Wszystko działo się 17 września, w Nowym Sączu, na skrzyżowaniu ulicy Barskiej i Witosa. W tym miejscu Jarosław Pawłowski zauważył przechodnia, który zamiast wejść na mostek na Naściszówce, wpadł do potoku. Nie wahając się ani chwili, pan Jarosław pobiegł, aby wyciągnąć z rzeki mężczyznę. Całą historię opisaliśmy tutaj: Skoczył bez wahania. Sądecczyzna od dziś ma nowego bohatera
Dzięki jego szybkiej reakcji, a następnie pomocy policjantów z nowosądeckiej policji, Justyny Wojtas i Daniela Kulpy, niedoszły topielec przeżył i szybko wyszedł ze szpitala. – Ja bym tego nie zrobił – wielokrotnie słyszał później od znajomych i nieznajomych pan Jarosław. Adrenalina i umiejętność pływania – mieszkaniec Łęki wskazuje, że właśnie te dwa czynniki zadecydowały o tym, że bez wahania wskoczył do potoku.
W czwartek, podczas sesji Rady Gminy, Komendant KMP w Nowym Sączu i wójt Leszek Skowron podziękowali całej trójce i wyrazili swoje słowa uznania wobec ich postawy godnej naśladowania.
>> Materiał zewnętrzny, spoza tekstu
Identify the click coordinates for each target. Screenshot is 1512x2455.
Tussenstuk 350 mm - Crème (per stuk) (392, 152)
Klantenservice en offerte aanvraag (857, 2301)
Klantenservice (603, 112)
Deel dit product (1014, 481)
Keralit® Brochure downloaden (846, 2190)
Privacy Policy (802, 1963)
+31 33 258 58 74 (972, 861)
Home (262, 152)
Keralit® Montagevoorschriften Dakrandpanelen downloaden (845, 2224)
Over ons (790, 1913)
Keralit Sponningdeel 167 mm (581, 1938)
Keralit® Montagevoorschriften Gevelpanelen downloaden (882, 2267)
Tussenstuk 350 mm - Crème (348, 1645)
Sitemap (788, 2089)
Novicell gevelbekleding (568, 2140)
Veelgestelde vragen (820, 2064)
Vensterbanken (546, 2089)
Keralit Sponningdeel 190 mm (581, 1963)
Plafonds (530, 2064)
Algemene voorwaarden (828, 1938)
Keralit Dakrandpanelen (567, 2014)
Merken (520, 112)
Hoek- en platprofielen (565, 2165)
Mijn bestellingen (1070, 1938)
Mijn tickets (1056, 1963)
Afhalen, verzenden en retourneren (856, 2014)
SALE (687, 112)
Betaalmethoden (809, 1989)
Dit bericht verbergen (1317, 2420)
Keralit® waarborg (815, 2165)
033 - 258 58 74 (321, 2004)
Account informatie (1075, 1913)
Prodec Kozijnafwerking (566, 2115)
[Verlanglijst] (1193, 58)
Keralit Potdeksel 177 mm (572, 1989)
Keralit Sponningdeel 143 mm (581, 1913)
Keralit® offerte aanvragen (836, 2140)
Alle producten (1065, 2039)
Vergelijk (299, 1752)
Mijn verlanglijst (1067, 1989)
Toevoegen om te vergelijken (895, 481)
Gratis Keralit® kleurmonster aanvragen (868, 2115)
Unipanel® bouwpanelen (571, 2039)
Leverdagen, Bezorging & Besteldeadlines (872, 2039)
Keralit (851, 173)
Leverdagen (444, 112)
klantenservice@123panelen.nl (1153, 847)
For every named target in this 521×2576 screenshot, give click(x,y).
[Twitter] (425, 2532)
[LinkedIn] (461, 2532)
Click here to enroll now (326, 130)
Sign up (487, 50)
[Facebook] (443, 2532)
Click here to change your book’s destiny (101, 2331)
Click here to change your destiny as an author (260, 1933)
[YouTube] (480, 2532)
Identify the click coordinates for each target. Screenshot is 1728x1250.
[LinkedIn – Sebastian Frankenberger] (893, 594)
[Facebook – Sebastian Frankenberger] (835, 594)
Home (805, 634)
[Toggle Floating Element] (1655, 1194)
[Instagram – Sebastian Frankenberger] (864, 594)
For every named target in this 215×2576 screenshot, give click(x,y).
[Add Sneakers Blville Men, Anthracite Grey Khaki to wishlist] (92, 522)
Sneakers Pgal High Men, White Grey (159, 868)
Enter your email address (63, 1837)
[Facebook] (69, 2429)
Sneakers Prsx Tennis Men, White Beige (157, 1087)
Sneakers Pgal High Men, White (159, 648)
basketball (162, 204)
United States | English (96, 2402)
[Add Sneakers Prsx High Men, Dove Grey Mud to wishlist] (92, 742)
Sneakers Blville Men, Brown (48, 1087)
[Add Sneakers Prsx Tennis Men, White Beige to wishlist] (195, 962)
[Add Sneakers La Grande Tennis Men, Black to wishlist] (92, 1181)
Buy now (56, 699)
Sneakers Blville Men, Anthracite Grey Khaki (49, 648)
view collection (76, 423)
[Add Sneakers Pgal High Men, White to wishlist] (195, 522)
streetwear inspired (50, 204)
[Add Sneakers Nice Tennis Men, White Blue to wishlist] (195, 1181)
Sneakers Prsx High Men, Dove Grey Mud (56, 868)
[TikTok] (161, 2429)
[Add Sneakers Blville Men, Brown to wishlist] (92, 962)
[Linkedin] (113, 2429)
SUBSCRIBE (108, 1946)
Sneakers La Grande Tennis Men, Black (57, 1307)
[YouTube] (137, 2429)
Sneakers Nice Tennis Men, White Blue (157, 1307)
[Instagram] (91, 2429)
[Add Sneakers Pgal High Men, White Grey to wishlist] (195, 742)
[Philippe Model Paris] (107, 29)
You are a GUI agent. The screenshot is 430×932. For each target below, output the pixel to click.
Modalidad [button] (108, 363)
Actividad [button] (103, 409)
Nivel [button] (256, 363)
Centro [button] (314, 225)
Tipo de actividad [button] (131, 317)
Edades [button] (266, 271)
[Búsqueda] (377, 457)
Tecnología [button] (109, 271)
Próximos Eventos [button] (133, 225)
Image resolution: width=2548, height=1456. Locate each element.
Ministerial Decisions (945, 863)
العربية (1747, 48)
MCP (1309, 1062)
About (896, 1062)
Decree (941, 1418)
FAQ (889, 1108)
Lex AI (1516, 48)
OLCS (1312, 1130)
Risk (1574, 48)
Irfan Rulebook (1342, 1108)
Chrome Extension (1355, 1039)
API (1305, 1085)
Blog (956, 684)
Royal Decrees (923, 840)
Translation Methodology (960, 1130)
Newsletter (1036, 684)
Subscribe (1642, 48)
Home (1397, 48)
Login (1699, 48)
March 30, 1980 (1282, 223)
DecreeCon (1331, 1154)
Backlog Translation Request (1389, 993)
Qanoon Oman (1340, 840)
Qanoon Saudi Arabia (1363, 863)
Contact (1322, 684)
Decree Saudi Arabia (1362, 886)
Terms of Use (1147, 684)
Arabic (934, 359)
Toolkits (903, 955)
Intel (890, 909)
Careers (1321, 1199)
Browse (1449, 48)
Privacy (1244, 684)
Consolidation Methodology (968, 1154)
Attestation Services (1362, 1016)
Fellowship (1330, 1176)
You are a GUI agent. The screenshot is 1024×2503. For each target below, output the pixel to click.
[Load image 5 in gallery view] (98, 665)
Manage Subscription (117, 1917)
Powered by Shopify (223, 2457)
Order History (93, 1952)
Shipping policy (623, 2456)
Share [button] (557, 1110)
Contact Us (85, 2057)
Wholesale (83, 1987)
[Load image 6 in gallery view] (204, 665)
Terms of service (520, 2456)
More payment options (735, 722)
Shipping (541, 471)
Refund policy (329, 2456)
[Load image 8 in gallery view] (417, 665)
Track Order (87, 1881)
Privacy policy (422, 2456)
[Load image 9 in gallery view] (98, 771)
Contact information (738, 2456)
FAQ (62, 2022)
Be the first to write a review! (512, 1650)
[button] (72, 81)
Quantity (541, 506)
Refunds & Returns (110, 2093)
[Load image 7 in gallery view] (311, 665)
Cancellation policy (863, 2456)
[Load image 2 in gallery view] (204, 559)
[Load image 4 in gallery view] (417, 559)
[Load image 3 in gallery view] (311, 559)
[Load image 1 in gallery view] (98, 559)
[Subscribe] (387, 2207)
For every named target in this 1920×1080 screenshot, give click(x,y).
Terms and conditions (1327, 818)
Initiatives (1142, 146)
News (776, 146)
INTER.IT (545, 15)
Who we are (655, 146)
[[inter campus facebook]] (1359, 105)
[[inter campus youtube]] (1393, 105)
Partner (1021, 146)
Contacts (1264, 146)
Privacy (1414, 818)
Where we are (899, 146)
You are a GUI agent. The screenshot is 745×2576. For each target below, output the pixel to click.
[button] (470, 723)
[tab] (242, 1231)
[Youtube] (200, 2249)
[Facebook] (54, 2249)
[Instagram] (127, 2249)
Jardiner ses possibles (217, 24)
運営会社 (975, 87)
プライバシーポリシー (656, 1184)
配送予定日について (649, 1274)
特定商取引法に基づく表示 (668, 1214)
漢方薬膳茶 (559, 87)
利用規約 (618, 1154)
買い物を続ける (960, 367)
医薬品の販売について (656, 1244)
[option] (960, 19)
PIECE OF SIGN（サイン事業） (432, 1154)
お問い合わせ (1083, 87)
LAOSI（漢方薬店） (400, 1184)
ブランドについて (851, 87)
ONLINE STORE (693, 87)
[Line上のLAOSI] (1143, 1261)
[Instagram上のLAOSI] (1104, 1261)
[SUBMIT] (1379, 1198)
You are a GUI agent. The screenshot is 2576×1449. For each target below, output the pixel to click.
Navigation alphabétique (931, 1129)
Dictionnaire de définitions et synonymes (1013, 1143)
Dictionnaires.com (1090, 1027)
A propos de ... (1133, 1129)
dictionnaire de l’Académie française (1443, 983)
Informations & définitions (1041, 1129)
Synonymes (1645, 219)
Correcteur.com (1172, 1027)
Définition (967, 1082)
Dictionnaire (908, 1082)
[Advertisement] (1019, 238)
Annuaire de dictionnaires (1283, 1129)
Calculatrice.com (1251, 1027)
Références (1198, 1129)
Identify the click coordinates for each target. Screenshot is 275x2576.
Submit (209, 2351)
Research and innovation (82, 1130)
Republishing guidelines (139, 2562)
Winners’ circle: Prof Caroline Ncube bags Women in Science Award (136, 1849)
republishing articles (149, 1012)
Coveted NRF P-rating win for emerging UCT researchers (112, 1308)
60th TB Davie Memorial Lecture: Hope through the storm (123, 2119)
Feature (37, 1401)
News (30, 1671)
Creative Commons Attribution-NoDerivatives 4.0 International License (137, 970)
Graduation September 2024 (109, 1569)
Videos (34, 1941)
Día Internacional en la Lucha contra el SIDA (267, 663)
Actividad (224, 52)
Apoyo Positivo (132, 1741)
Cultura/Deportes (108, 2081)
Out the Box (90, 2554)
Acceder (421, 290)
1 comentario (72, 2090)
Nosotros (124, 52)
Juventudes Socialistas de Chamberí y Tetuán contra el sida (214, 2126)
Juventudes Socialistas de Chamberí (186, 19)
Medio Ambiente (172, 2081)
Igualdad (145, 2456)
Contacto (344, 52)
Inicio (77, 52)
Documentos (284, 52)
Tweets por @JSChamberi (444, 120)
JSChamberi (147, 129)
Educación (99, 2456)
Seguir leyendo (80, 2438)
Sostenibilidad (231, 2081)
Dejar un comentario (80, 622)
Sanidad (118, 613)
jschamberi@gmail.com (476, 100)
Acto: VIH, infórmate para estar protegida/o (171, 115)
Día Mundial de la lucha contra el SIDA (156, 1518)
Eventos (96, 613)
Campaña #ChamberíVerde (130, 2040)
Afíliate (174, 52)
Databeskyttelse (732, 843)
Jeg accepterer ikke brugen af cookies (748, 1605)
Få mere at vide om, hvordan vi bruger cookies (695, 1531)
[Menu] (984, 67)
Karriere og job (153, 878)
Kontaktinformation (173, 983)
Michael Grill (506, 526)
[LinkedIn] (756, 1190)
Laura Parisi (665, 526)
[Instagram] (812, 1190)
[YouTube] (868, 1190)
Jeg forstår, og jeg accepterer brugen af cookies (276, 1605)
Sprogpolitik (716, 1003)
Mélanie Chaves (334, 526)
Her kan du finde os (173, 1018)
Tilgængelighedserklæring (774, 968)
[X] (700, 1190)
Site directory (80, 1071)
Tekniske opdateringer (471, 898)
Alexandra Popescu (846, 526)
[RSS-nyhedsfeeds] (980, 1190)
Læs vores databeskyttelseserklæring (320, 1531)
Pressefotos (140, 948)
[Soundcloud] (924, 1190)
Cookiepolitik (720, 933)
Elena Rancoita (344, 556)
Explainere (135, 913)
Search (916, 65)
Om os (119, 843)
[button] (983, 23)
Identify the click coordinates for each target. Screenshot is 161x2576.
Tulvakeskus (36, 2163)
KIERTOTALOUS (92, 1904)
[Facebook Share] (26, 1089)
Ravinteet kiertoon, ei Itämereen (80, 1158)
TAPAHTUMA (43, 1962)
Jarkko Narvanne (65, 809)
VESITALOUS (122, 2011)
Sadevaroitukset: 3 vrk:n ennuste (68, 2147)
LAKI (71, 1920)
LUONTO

Fragment tej uroczystości można zobaczyć na powyższym wideo. Jarosław Pawłowski zamienił też kilka słów z reporterami „Sądeczanina”. Co powiedział sądecki bohater swojej córce, kiedy po uratowaniu człowieka, cały przemoczony i zziębnięty wsiadł z powrotem do samochodu? Odpowiedź usłyszycie w materiale wideo. ([email protected], wideo: [email protected], fot. SS)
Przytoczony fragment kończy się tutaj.